___ DATA PROVIDED ___

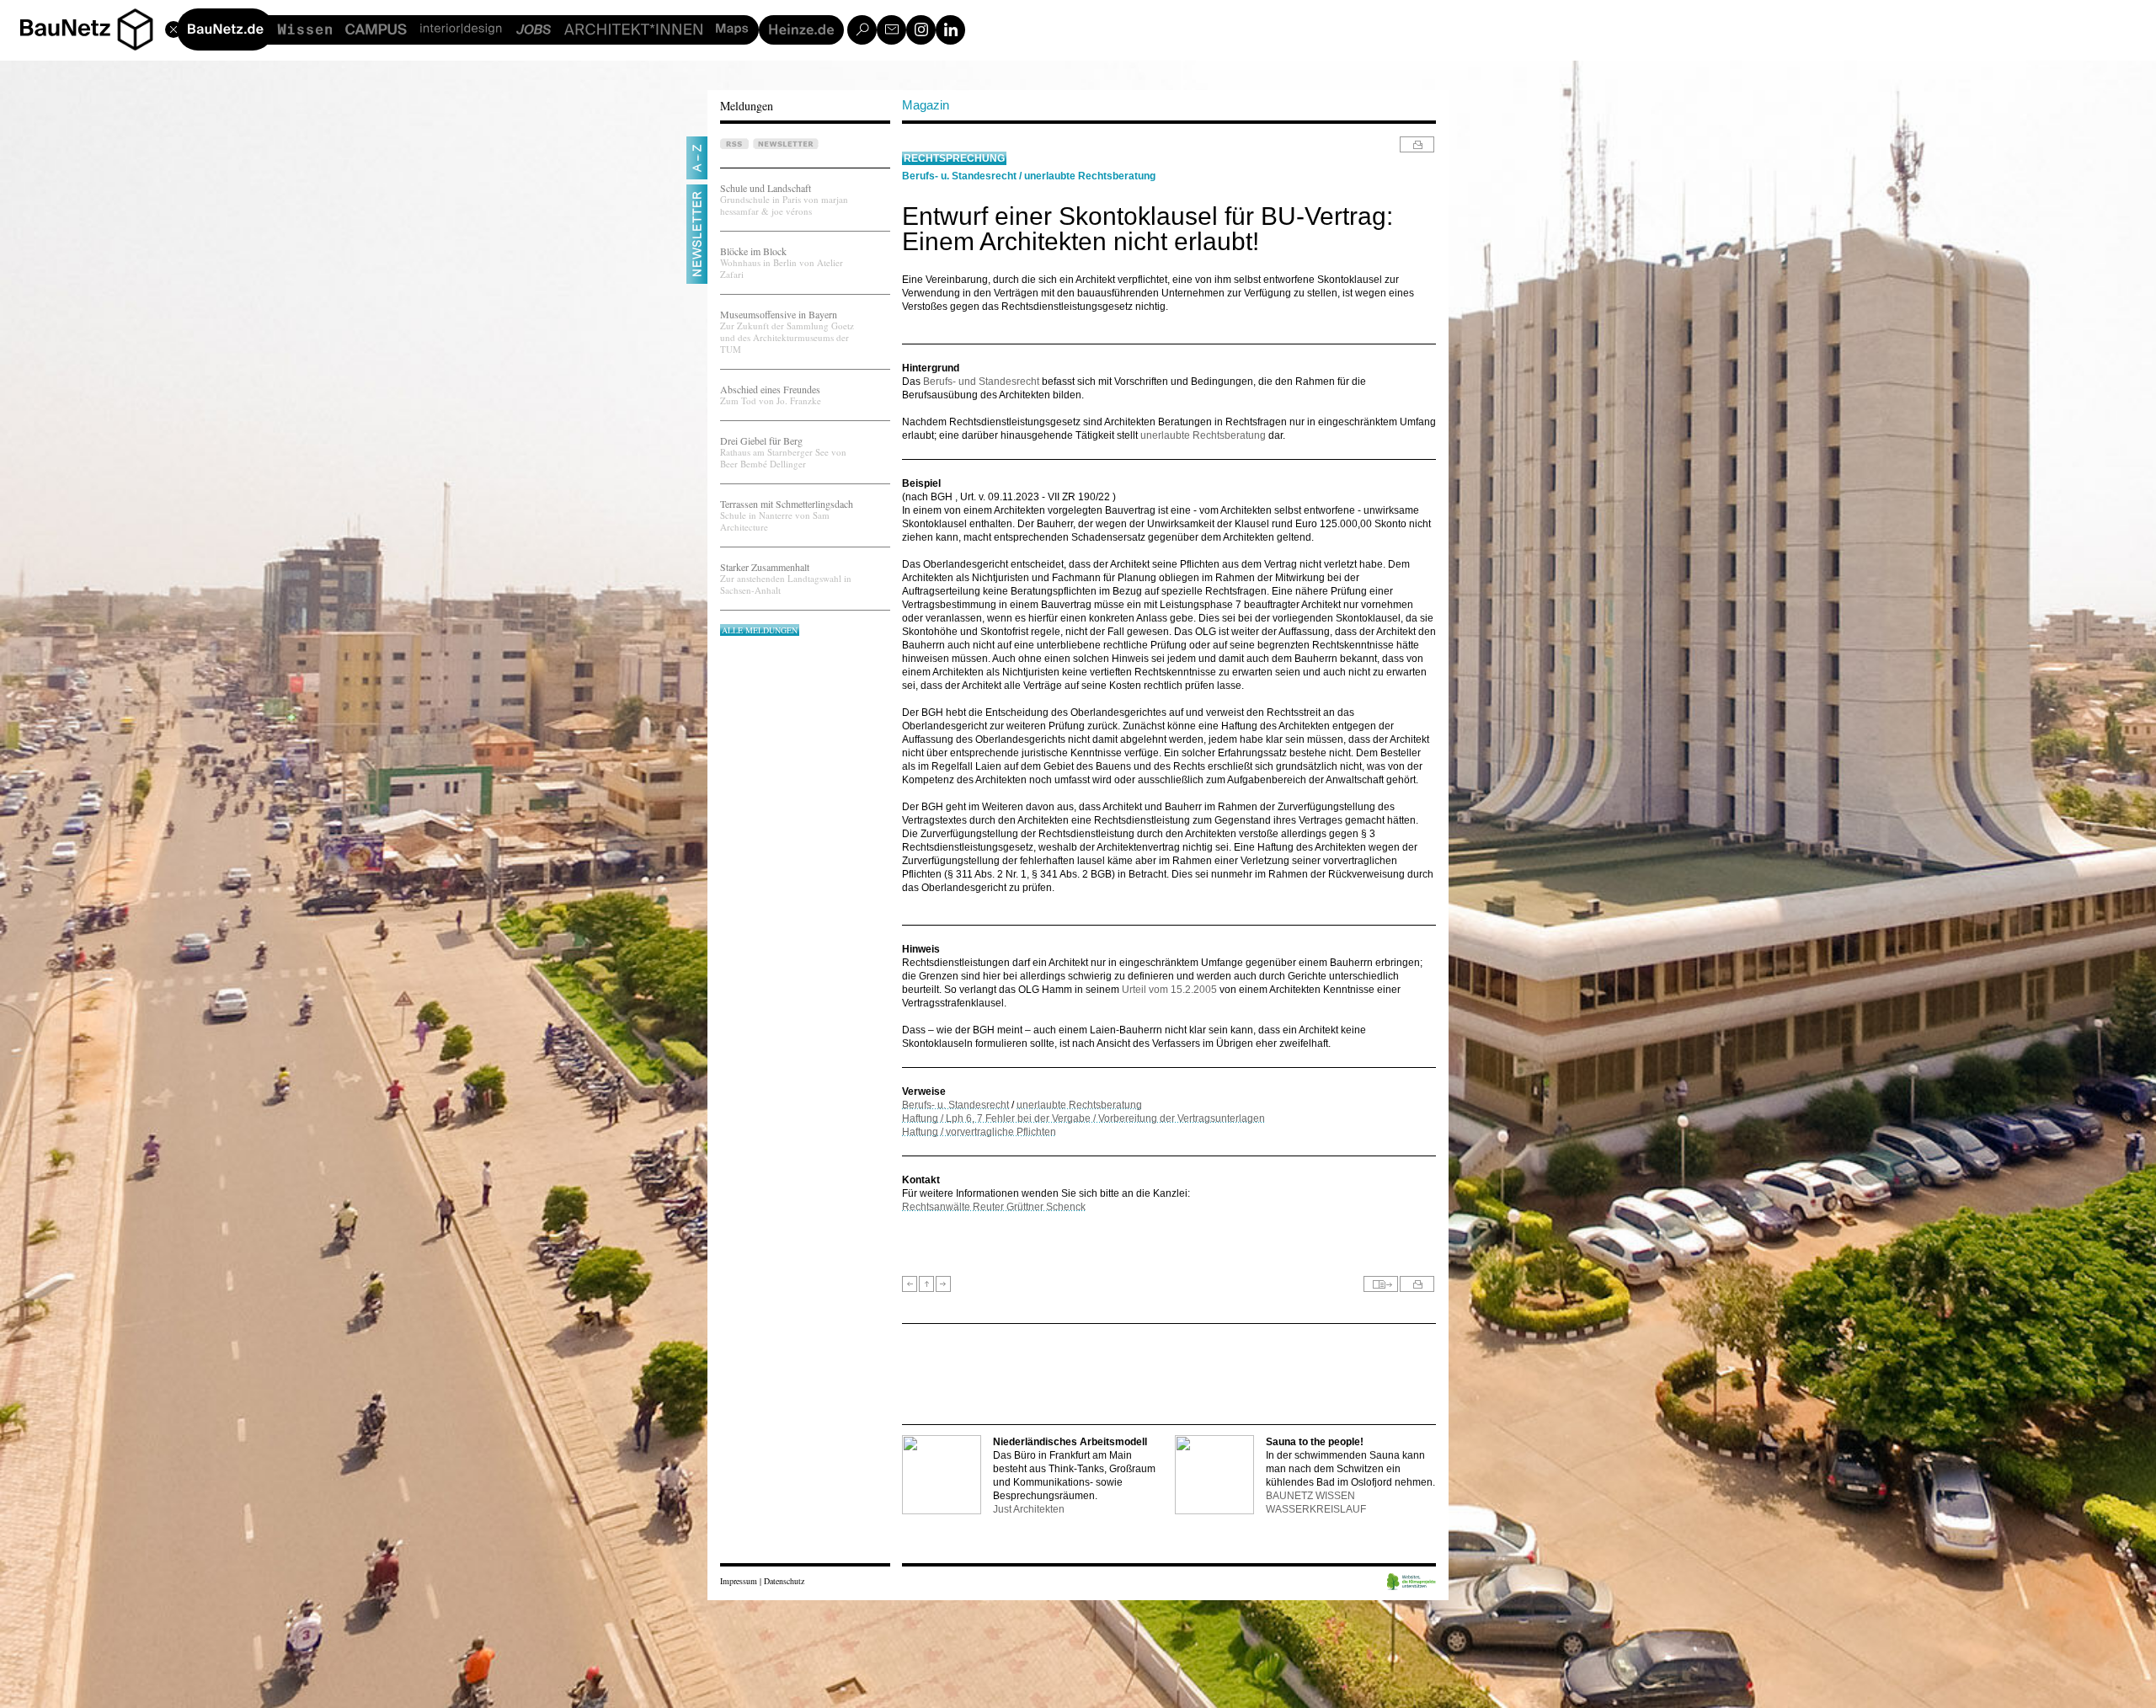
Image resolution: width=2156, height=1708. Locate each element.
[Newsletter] (891, 30)
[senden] (1381, 1284)
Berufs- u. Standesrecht (959, 176)
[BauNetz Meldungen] (225, 29)
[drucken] (1417, 144)
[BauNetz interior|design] (460, 30)
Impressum (738, 1581)
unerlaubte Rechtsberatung (1089, 176)
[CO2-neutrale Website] (1411, 1583)
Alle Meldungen (760, 630)
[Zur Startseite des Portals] (92, 27)
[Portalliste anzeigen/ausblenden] (135, 27)
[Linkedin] (950, 30)
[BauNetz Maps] (732, 30)
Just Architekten (1029, 1509)
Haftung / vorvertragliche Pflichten (979, 1132)
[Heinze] (802, 30)
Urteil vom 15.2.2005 (1170, 989)
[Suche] (862, 30)
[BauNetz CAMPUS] (376, 30)
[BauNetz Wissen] (305, 30)
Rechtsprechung (954, 158)
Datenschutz (784, 1581)
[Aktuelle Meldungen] (926, 1284)
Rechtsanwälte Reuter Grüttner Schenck (994, 1207)
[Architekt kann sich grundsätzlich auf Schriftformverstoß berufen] (909, 1284)
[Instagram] (921, 30)
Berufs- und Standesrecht (981, 381)
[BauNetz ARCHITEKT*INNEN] (633, 30)
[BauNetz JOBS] (533, 30)
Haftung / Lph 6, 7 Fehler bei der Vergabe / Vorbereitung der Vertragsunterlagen (1083, 1118)
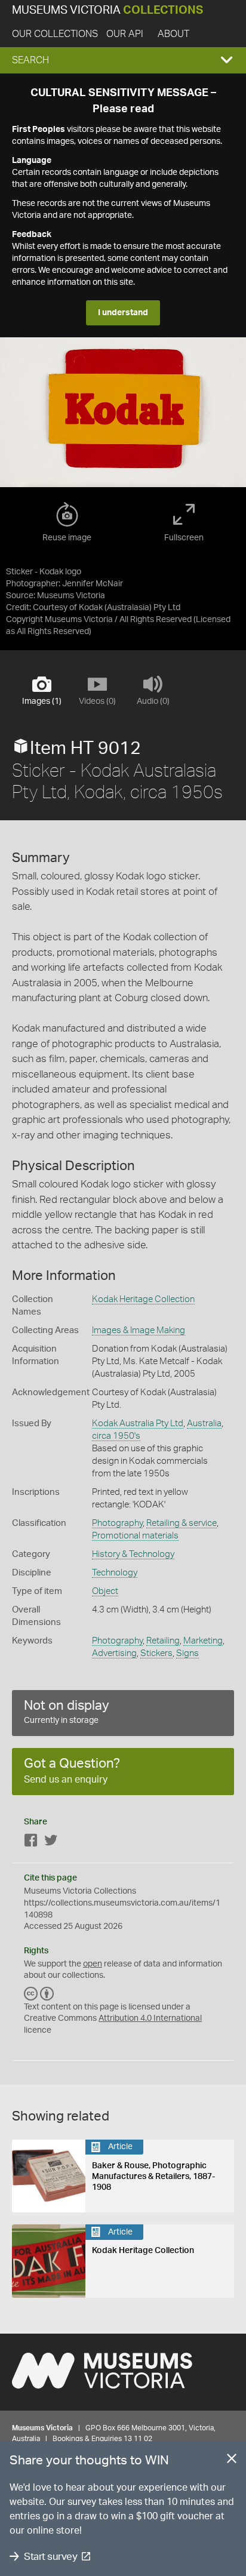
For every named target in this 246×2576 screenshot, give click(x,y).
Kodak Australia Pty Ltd (137, 1423)
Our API (124, 34)
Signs (187, 1653)
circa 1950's (116, 1436)
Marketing (203, 1640)
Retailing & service (181, 1523)
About (173, 34)
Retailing (163, 1640)
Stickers (156, 1653)
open (92, 1964)
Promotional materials (135, 1535)
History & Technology (133, 1554)
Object (105, 1591)
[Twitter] (51, 1842)
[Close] (231, 2461)
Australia (204, 1423)
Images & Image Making (138, 1330)
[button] (123, 60)
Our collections (55, 34)
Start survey (50, 2557)
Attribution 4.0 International (150, 2018)
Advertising (114, 1653)
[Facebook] (31, 1842)
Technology (114, 1572)
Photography (117, 1523)
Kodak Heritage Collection (143, 1299)
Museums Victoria (107, 10)
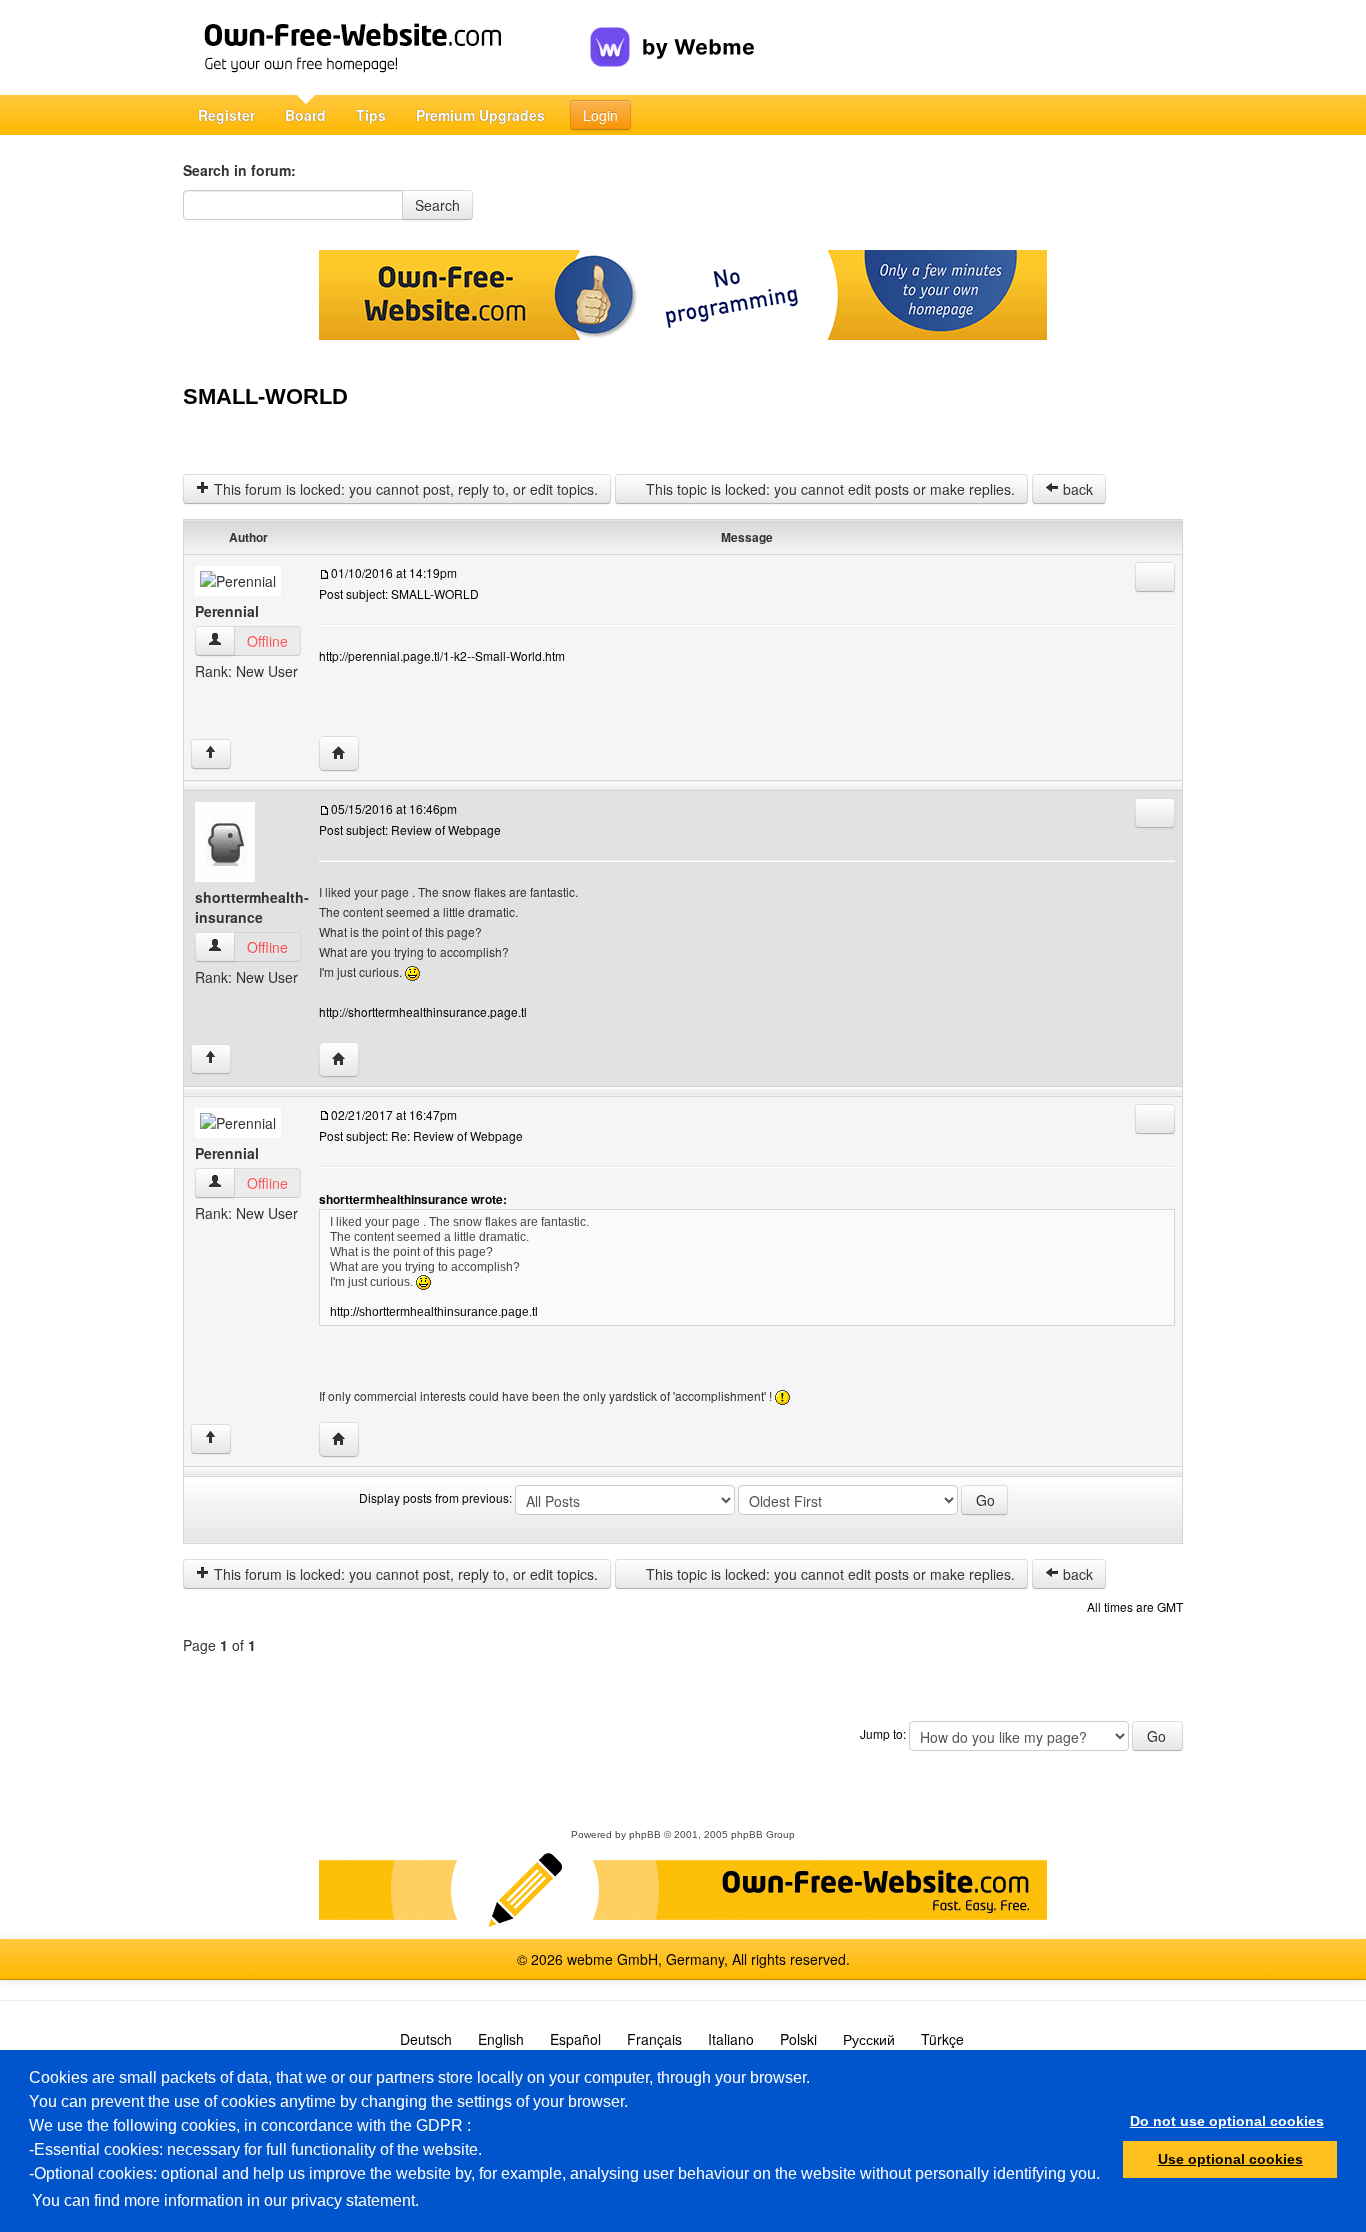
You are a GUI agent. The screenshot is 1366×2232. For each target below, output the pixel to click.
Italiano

___

**EXERCISE**
The expected output is an exact copy of the lines from the top of the data above through the line containing "unerlaubte Rechtsberatung (1089, 176)", both included, with every picture omitted.

**SOLUTION BELOW**
Image resolution: width=2156, height=1708. Locate each element.
[Newsletter] (891, 30)
[senden] (1381, 1284)
Berufs- u. Standesrecht (959, 176)
[BauNetz Meldungen] (225, 29)
[drucken] (1417, 144)
[BauNetz interior|design] (460, 30)
Impressum (738, 1581)
unerlaubte Rechtsberatung (1089, 176)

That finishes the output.